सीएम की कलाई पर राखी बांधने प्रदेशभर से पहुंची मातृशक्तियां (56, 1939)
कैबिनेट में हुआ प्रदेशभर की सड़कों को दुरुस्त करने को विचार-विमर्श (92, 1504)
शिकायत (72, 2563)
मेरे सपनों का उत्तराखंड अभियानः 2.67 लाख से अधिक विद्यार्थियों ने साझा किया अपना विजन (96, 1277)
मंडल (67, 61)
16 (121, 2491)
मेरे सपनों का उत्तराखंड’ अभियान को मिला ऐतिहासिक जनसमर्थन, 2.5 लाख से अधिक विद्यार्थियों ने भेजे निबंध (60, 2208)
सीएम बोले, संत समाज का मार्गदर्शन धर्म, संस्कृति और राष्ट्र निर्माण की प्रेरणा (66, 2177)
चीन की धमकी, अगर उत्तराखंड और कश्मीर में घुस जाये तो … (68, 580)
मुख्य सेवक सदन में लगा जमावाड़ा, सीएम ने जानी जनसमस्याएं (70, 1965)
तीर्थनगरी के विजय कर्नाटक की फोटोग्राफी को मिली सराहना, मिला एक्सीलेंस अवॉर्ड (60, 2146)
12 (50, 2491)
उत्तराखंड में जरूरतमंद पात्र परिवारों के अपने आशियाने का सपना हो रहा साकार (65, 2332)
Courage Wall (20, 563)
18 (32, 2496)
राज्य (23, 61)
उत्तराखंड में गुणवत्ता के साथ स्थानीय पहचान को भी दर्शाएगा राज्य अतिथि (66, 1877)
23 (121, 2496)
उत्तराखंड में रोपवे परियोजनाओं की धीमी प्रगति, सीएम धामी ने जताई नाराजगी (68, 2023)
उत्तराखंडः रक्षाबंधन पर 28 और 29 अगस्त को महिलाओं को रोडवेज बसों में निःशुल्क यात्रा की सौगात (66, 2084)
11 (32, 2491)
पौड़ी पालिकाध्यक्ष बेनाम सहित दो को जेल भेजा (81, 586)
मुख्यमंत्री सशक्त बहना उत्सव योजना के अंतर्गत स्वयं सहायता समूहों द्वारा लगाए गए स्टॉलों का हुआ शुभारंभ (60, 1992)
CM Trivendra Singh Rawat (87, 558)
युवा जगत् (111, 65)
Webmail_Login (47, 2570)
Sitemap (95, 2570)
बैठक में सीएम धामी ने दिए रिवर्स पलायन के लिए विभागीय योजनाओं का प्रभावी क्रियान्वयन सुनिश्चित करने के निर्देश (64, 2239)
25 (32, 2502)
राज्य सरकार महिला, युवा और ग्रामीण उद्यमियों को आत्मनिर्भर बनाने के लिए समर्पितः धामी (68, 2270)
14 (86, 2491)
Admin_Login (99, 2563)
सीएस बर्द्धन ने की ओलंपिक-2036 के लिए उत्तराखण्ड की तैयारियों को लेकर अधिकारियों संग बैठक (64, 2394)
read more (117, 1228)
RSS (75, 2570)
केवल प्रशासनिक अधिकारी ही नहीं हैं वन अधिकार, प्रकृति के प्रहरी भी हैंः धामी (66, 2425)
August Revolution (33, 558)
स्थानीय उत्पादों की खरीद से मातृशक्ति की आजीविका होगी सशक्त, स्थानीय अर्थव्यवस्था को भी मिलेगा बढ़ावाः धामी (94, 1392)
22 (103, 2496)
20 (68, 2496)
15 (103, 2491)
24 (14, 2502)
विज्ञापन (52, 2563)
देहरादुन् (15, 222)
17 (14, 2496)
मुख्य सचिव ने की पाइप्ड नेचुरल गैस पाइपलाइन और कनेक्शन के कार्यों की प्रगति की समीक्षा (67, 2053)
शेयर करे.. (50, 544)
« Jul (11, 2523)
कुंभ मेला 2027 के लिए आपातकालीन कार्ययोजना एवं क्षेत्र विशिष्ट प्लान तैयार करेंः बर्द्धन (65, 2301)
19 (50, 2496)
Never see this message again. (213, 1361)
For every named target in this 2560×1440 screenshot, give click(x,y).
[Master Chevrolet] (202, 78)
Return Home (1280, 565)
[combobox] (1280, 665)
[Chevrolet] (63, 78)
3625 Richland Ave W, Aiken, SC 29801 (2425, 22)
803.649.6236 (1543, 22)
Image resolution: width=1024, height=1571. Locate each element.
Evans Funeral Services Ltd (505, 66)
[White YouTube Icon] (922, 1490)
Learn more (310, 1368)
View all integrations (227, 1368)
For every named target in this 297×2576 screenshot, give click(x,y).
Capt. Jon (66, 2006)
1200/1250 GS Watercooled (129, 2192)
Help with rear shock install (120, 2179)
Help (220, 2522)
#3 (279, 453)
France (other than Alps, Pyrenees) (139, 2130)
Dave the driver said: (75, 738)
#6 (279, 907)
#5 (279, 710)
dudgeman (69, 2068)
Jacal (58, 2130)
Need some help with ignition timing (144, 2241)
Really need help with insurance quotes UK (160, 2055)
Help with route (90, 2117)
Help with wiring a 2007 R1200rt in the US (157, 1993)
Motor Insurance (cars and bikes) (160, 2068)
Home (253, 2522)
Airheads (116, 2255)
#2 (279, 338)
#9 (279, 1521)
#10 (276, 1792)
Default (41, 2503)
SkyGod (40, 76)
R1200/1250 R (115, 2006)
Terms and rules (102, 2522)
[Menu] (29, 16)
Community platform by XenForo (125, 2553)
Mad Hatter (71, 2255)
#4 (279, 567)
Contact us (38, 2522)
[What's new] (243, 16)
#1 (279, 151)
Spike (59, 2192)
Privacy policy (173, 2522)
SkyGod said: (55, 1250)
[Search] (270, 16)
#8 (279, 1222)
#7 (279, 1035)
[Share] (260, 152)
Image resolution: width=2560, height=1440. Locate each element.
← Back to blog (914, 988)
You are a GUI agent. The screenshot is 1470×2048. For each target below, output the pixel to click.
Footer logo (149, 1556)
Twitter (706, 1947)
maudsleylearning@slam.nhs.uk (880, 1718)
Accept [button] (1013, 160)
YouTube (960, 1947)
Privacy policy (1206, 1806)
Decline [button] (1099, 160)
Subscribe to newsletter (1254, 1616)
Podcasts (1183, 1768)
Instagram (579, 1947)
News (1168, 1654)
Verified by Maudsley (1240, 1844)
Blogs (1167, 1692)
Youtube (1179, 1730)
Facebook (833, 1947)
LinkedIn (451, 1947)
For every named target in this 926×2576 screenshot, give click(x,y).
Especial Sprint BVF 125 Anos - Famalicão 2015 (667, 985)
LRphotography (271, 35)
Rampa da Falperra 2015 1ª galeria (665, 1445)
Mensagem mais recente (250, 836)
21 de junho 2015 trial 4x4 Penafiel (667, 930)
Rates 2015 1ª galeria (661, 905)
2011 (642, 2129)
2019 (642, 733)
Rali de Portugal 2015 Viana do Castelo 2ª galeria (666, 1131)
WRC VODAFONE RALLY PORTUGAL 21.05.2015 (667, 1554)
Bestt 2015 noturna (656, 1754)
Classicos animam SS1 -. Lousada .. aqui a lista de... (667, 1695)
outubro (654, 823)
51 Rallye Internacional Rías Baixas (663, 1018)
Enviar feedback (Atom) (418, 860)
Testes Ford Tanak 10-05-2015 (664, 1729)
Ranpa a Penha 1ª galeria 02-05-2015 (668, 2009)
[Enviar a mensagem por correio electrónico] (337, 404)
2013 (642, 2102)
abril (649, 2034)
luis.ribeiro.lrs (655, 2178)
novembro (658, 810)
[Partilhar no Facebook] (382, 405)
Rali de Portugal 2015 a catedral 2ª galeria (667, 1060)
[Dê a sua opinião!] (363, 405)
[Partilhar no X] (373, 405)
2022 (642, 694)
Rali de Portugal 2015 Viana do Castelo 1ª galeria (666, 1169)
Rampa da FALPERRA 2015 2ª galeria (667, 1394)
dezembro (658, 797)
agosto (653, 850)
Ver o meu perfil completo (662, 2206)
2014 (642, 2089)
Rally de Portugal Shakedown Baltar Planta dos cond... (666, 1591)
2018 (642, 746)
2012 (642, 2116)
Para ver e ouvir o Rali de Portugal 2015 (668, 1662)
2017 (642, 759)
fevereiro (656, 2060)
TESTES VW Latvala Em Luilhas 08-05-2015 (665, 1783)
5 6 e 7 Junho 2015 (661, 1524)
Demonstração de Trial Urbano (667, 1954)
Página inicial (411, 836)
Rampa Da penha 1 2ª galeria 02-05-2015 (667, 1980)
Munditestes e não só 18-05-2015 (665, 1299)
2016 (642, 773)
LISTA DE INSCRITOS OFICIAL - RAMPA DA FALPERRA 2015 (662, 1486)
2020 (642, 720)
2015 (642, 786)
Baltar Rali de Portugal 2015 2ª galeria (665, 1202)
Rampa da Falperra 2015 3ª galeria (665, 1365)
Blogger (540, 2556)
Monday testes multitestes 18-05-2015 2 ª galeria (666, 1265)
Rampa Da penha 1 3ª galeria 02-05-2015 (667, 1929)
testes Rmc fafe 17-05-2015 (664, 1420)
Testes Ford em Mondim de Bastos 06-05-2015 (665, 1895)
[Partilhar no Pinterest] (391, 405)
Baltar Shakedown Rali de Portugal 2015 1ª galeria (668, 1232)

....................

** Problem statement **
Return exactly, and only, the lines above starting at the line that contains "कैबिनेट में हुआ" and ending at the line that contains "चीन की धमकी, अगर".

** Result for this task **
कैबिनेट में हुआ प्रदेशभर की सड़कों को दुरुस्त करने को विचार-विमर्श (92, 1504)
शिकायत (72, 2563)
मेरे सपनों का उत्तराखंड अभियानः 2.67 लाख से अधिक विद्यार्थियों ने साझा किया अपना विजन (96, 1277)
मंडल (67, 61)
16 (121, 2491)
मेरे सपनों का उत्तराखंड’ अभियान को मिला ऐतिहासिक जनसमर्थन, 2.5 लाख से अधिक विद्यार्थियों ने भेजे निबंध (60, 2208)
सीएम बोले, संत समाज का मार्गदर्शन धर्म, संस्कृति और राष्ट्र निर्माण की प्रेरणा (66, 2177)
चीन की धमकी, अगर उत्तराखंड और कश्मीर में घुस जाये तो … (68, 580)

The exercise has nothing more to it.